Final answer:
The turnover ratio of a new fund with average daily assets of $3.2 billion, having sold $410 million in stocks, is calculated at 12.81%.
Step-by-step explanation:
Understanding Turnover Ratio in Investment Funds
The turnover ratio is a measure of a fund's trading activity, which is indicative of the fund's investment strategy and operating costs. It represents the proportion of a fund's holdings that have been replaced or "turned over" during a given period (usually a year). The higher the turnover ratio, the more active the fund is in trading its assets. To calculate the turnover ratio, we use the formula:
Turnover Ratio = (Total Sales or Purchases / Average Daily Assets) * 100%
In this case, the student asks for the turnover ratio of a new fund that had average daily assets of $3.2 billion last year.
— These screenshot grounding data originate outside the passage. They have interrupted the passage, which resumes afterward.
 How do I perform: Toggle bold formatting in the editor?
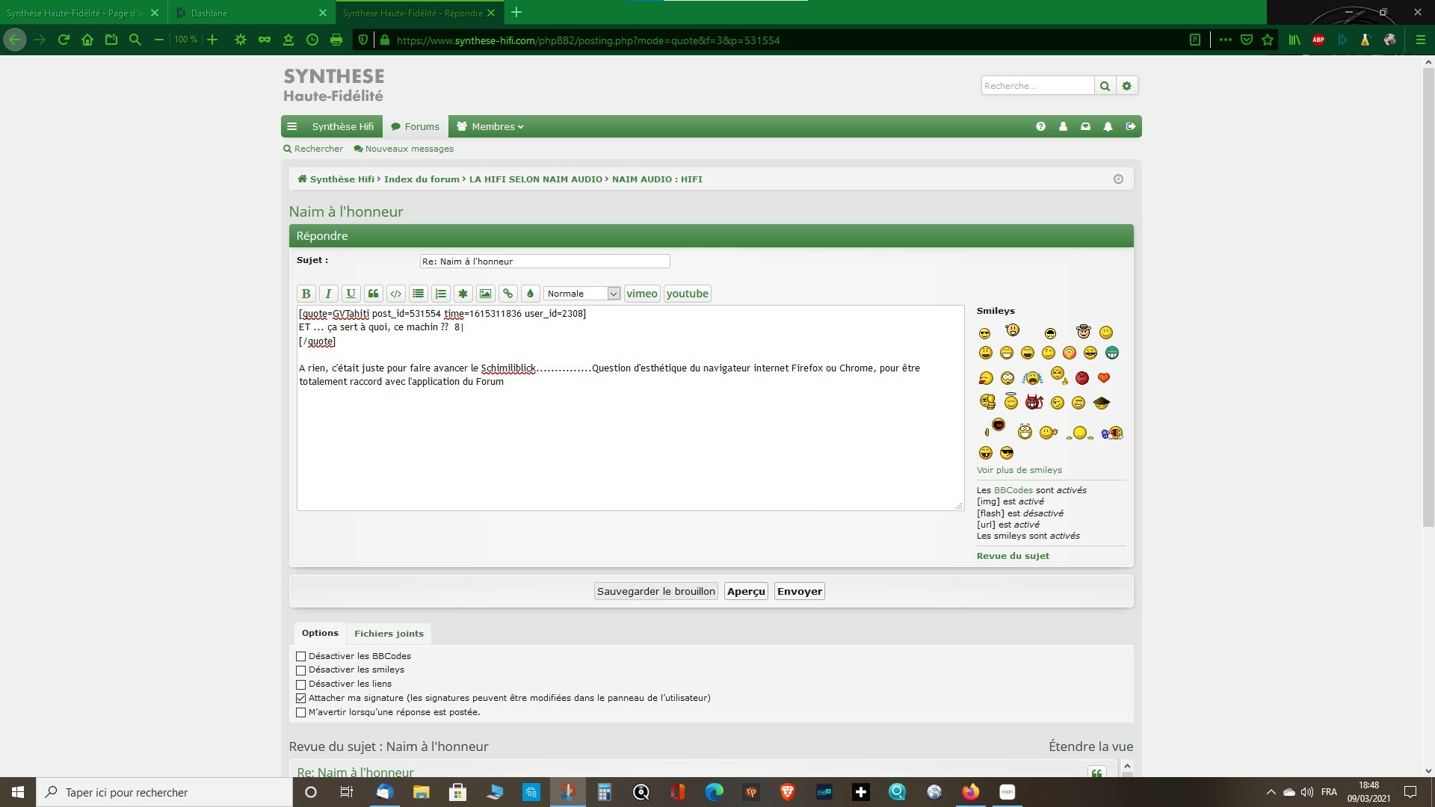tap(306, 294)
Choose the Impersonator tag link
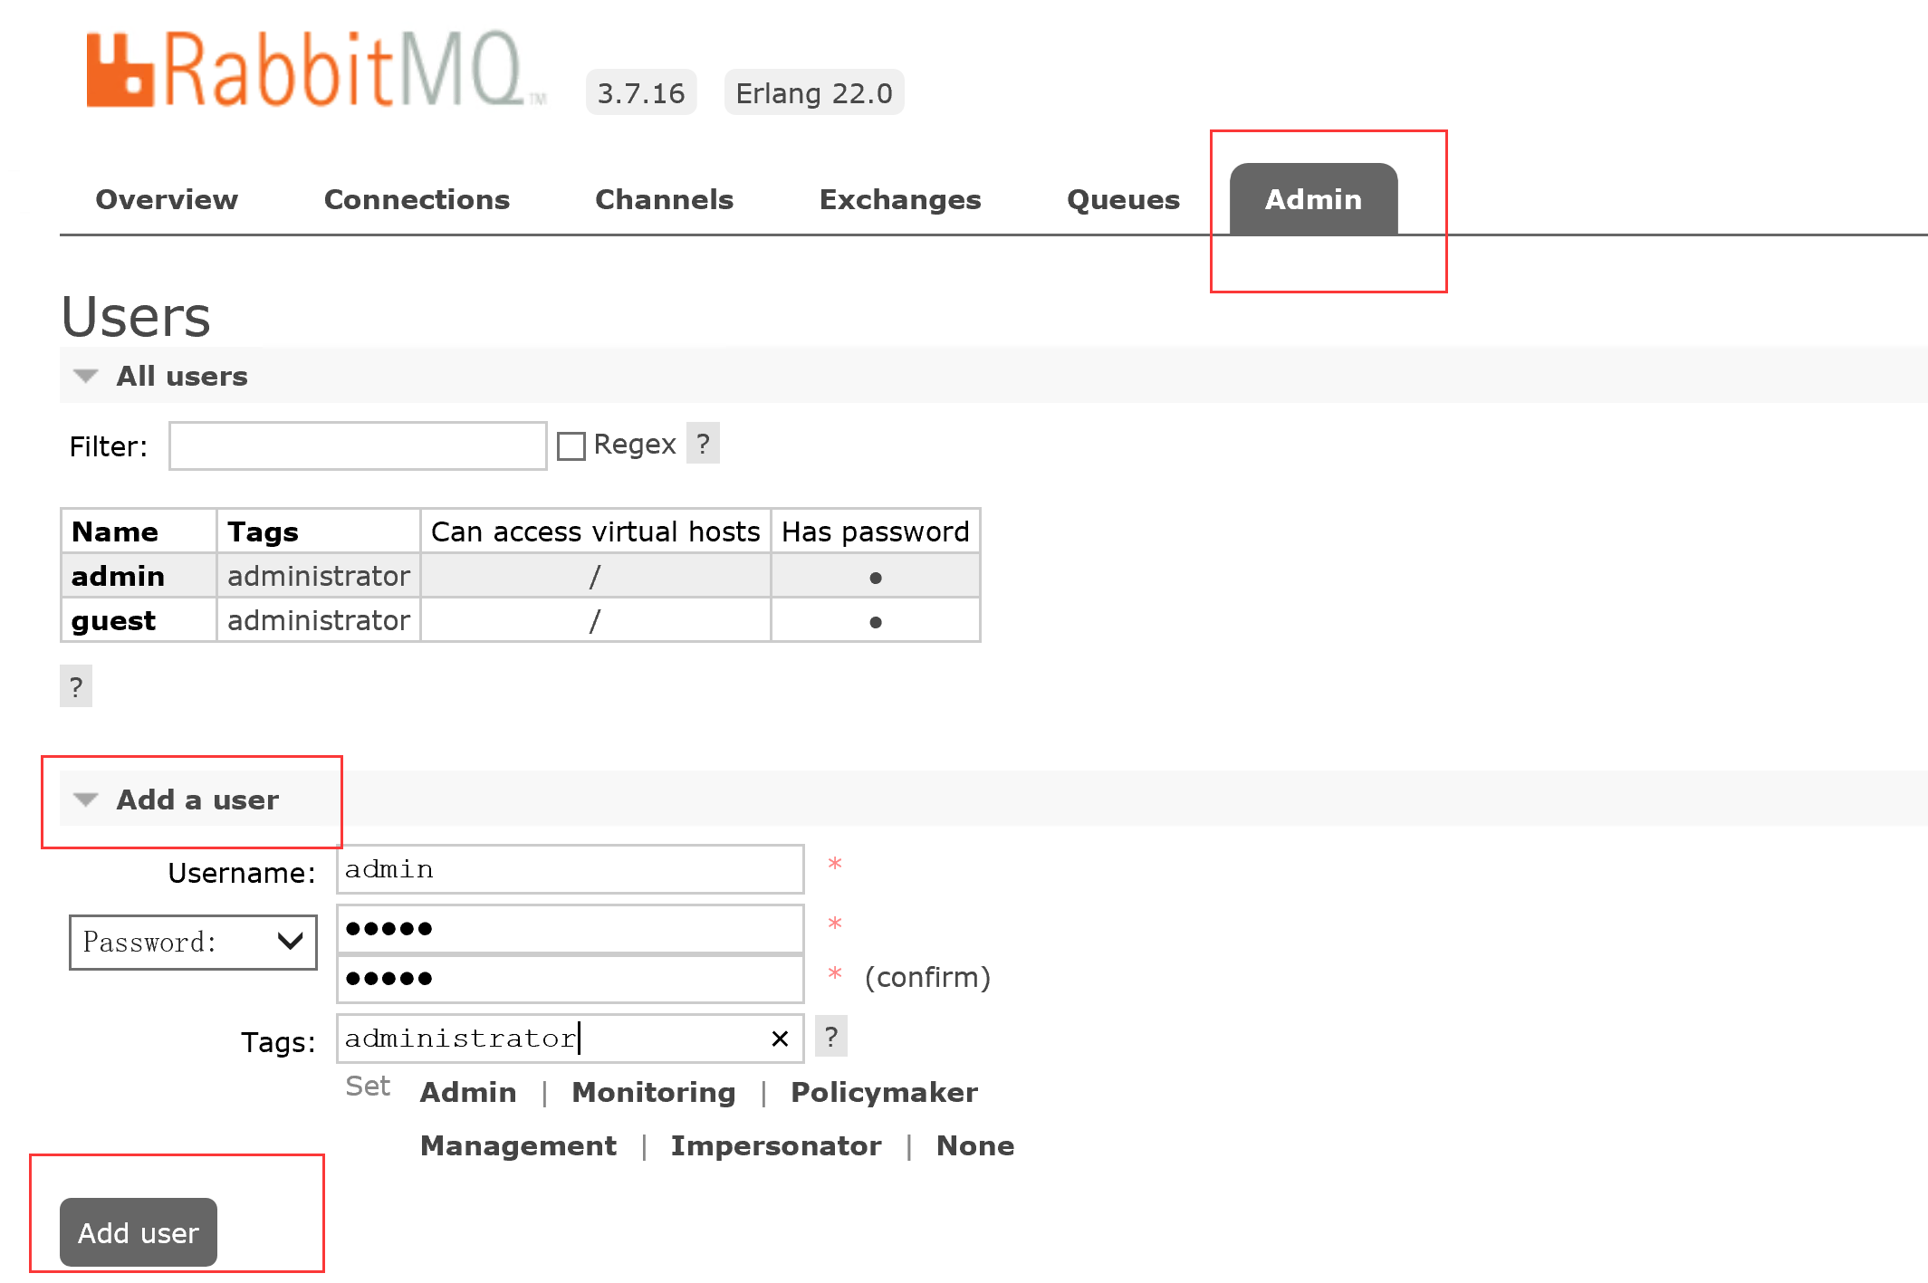 click(x=775, y=1145)
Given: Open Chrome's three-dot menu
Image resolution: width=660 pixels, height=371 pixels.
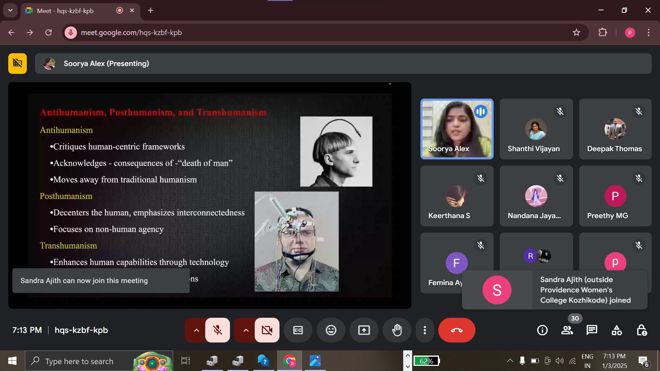Looking at the screenshot, I should [648, 33].

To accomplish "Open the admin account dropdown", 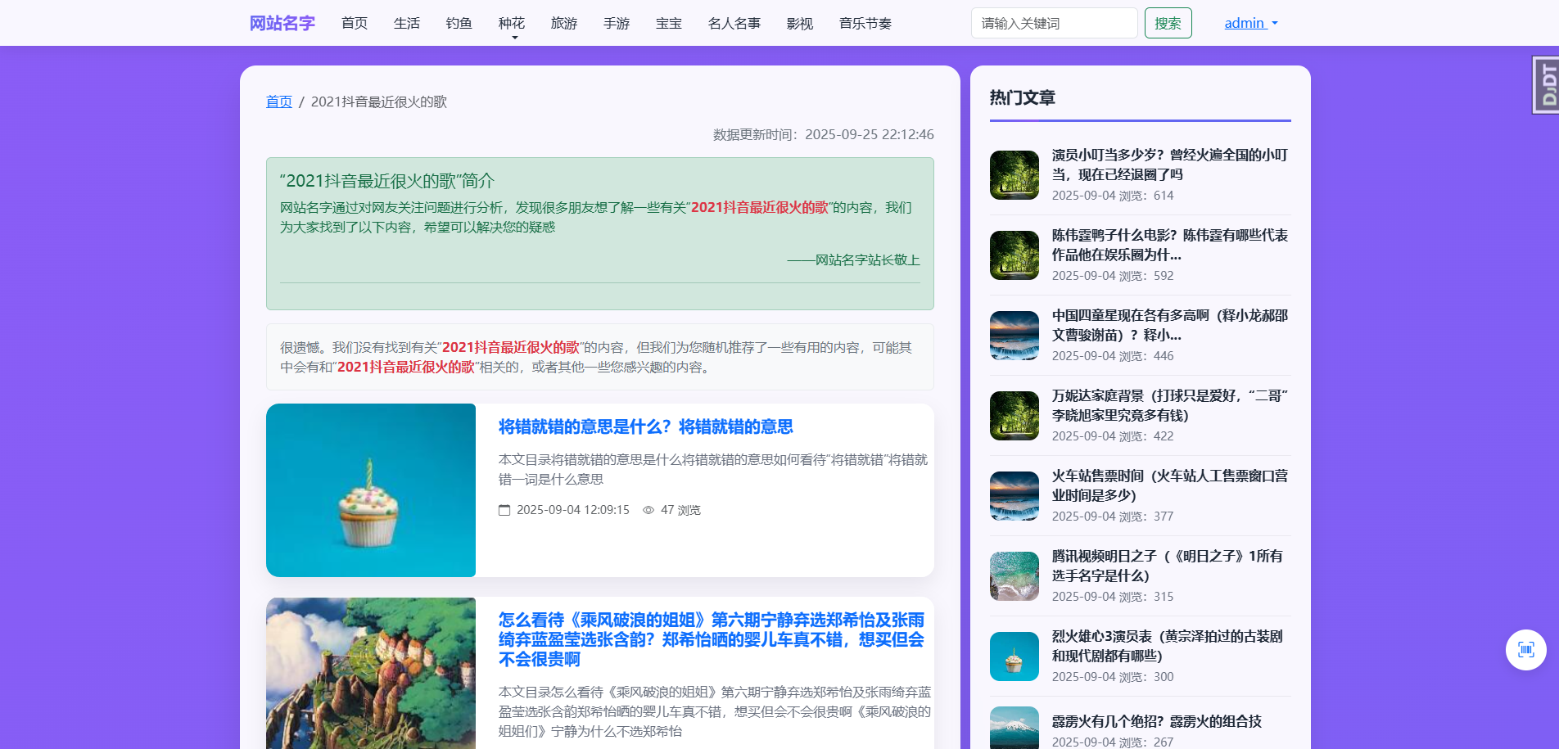I will (x=1250, y=22).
To find the turnover ratio, we consider the lesser of total sales or purchases of stock, which in the given scenario would be the total sales of $410 million. Dividing this by the average daily assets ($3.2 billion) and multiplying by 100% gives us the turnover ratio:
Turnover Ratio = ($410 million / $3.2 billion) * 100%
= 12.8125%
The fund's turnover ratio is therefore 12.8125%, rounded typically to two decimal points, giving us 12.81%.